Nach der „Kriegschronik“ Christian Lehmanns.
Von Dr. M—r.
Erzgebirgische Heimatblätter Nr. 24 – Sonntag, den 10. Juni 1928, S. 1
Das obere Erzgebirge hatte furchtbar durch den dreißigjährigen Krieg zu leiden. Die Kriegschronik des berühmten Geschichtsschreibers unserer Heimat, des Scheibenberger Pfarrers, Christian Lehmann, schildert in herzergreifender Weise die unsäglichen Greueltaten, die die entmenschten Soldatenhorden der kaiserlichen und schwedischen Partei in Stadt und Land verübten. Sie hausten wie die Teufel, raubten und plünderten, wo sie nur konnten, schändeten Frauen und Kinder, mordeten und quälten unzählige Menschen in geradezu viehischer Weise, zündeten Dörfer und Städte an, ohne Mitleid und Erbarmen, nur ihren tierischen Lüsten folgend. Alles stöhnte und jammerte unter der schrecklichen Plage, die an niemand vorüberging, auch nicht an der Stadt Schlettau.
Bis zum Jahre 1632 hatte Schlettau wie überhaupt das Erzgebirge vor dem Kriege im allgemeinen Ruhe. Freilich wurden schon im Jahre vorher auf Befehl des Kurfürsten die Pässe nach Böhmen, als die Einfälle der Feinde aus diesem Lande immer schlimmer und häufiger wurden, verhauen. „Viele tausend Bäume wurden gefällt, daß sie mannshoch übereinander lagen.“ Vorher mußten die Gebirger vier Wochen in großer Anzahl davor liegen. „Dies kostete dem Oberertzgebirge viel.“ Trotzdem gelang es dem Kaiserlichen General Holck, dem Oberfeldmarschall Wallensteins, im Sommer 1632 in Sachsen einzubrechen. Am 15. August wurde Zwickau beschossen und drei Tage später übergeben. Nach der Plünderung von Aue, Lößnitz, Thum und Zwönitz zogen die Kaiserlichen durch den Raschauer „Grund“ gegen Annaberg. Unterwegs suchten sie auch die Stadt Schlettau heim. Es war wohl am 20. August. Christian Lehmann, der diese Zeit als Augen- und Ohrenzeuge miterlebt hat, schildert die Leiden, die Schlettau durch die Wallensteiner zu erdulden hatte, in folgender Weise (des besseren Verständnisses wegen ist die damals übliche Ausdrucks- und Schreibweise in die heutige nach Möglichkeit frei übertragen worden):
„Die Schlettauer waren etliche Tage zuvor gewarnt worden, nämlich von dem Edlen Hans Pistoris, der zur Zeit Hofmeister auf dem Rabenstein beim Landjägermeister und Pachtinhaber des Schloßgutes in der Schletta war. Dieser hatte des Feindes Vorhaben, nach der Einnahme des Vogtlandes und Zwickaus nunmehr nach Annaberg zu ziehen, seinem Weibe geschrieben und ihr geraten, das Beste von ihrer und der Bürger Habe in den Schloßturm, und zwar in die Gefängnisse zu versenken und hier zu verbergen. Dies geschah denn auch, rettete jedoch nicht die Sachen vor ihrem Verderben. Die Edelfrau hatte nämlich das Schreiben sowie das Verzeichnis über die Gegenstände, „was jeder an kasten und bürden hinein gethan“, in ihrer Kammer in die Wand gesteckt und ein Bett vorgeschoben (Später wird erzählt, wie gerade diese Maßnahme zur Entdeckung der verborgenen Sachen führte).

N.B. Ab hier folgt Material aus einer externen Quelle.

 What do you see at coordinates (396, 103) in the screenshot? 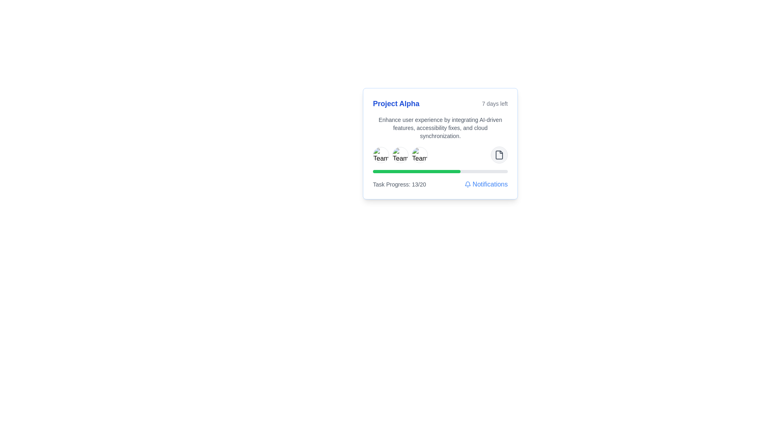
I see `the project title label that is positioned to the left of the text '7 days left' in the project management interface` at bounding box center [396, 103].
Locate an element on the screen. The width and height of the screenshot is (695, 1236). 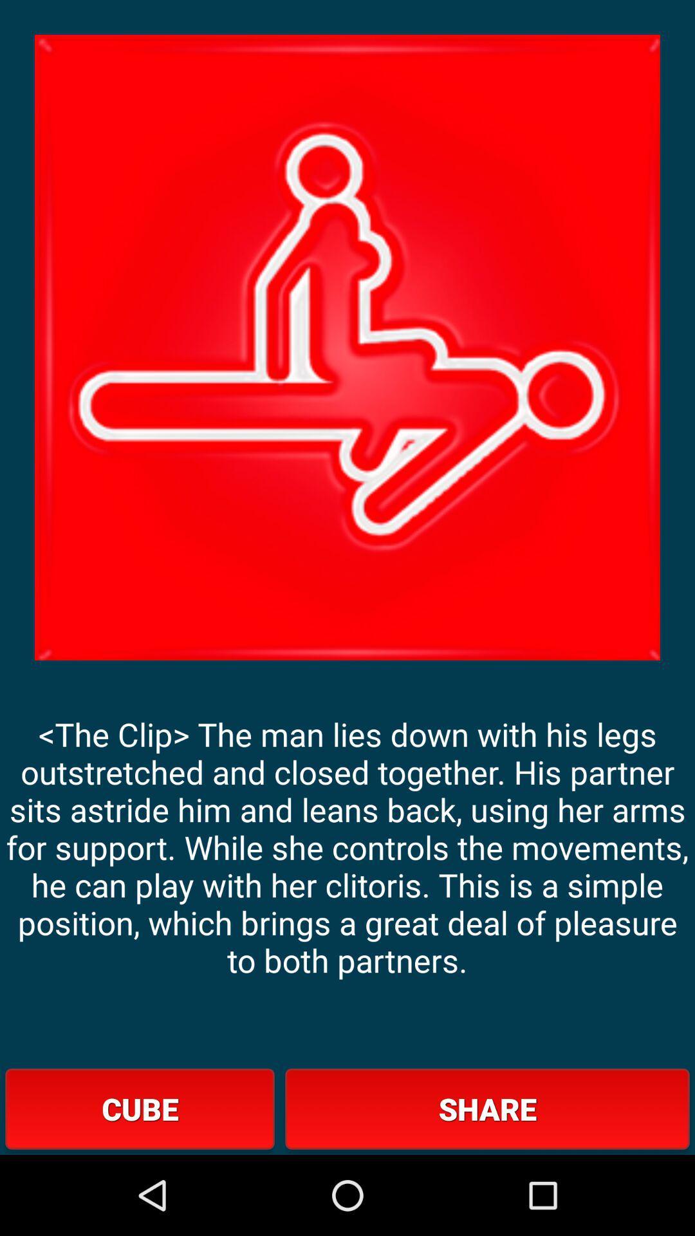
cube at the bottom left corner is located at coordinates (140, 1108).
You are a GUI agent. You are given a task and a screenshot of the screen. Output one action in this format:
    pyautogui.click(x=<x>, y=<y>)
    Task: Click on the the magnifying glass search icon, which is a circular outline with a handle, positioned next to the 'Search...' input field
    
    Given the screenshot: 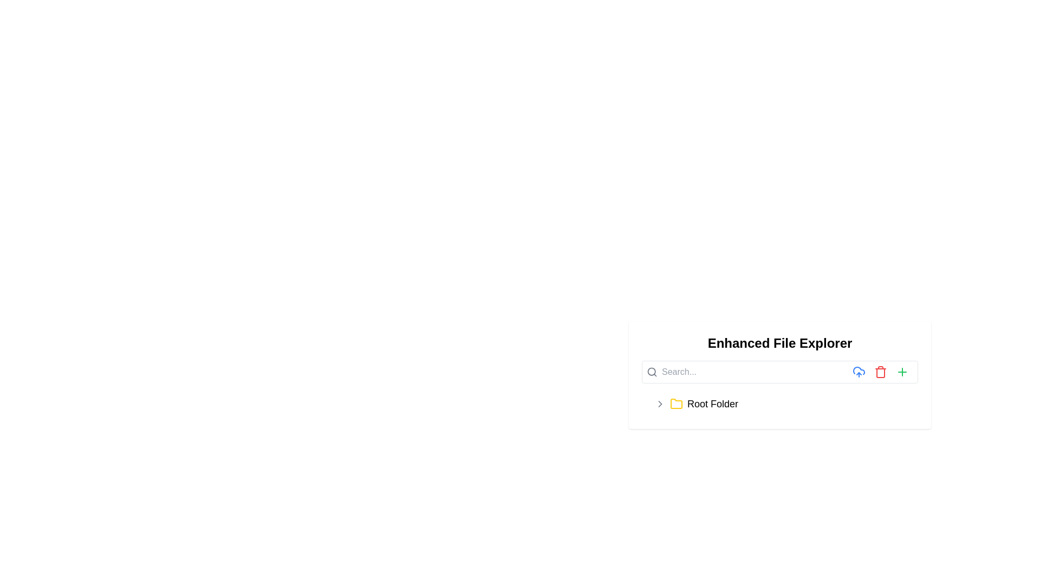 What is the action you would take?
    pyautogui.click(x=652, y=371)
    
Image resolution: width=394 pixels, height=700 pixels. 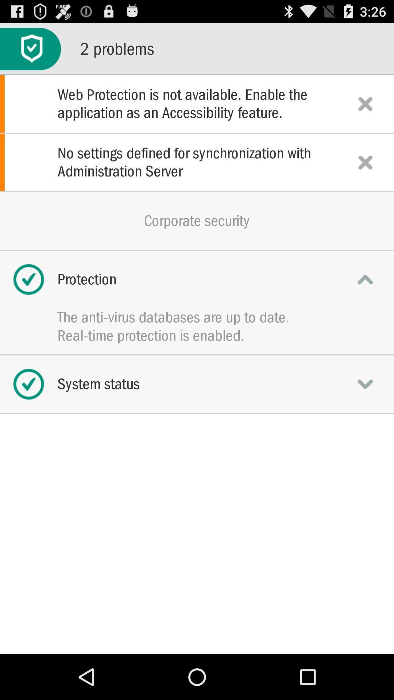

Eine andere Post (Nachricht) brachte ein Arzt, der von Schneeberg den Grund herauf nach Annaberg mit seinen Wagen und Leuten fliehen wollte. Er riet den Schlettauern, eilends mit dem Vieh, ihren Weibern und Kindern nach dem Stockholz in eine „Weiche oder Marrast, theils in Hofbusch und Dörfler mühle“ zu flüchten, wurde aber selbst mit etlichen Bürgern und ihrem Vieh, das man vorher noch füttern wollte, von dem feindlichen Vortrupp eingeholt. Alles wurde ihnen weggenommen.
Ehe der General Holck, der in Scheibenberg frühstückte, nachkam, ging es in der Schletta kunterbunt zu. Alle Häuser, Kammern und Kasten wurden aufgeschlagen. Die Keller und Gewahrsame wurden erbrochen, die verborgenen Sachen ausgegraben und Zinn und Kleider auf die Gassen getragen. Das Vieh und „deßen Nutzen darvon“ wurde aufgefressen. Als der General kam, besetzte er das Schloß mit einem Hauptmann Wilhelm N. und 40 Musketieren. Er trieb das Kriegsvolk fort, sodaß sie viel Zinn, Kleider und Beute, die in den Gassen und auf den Straßen lagen, wegwarfen und liegen ließen und nur das Beste mitnahmen.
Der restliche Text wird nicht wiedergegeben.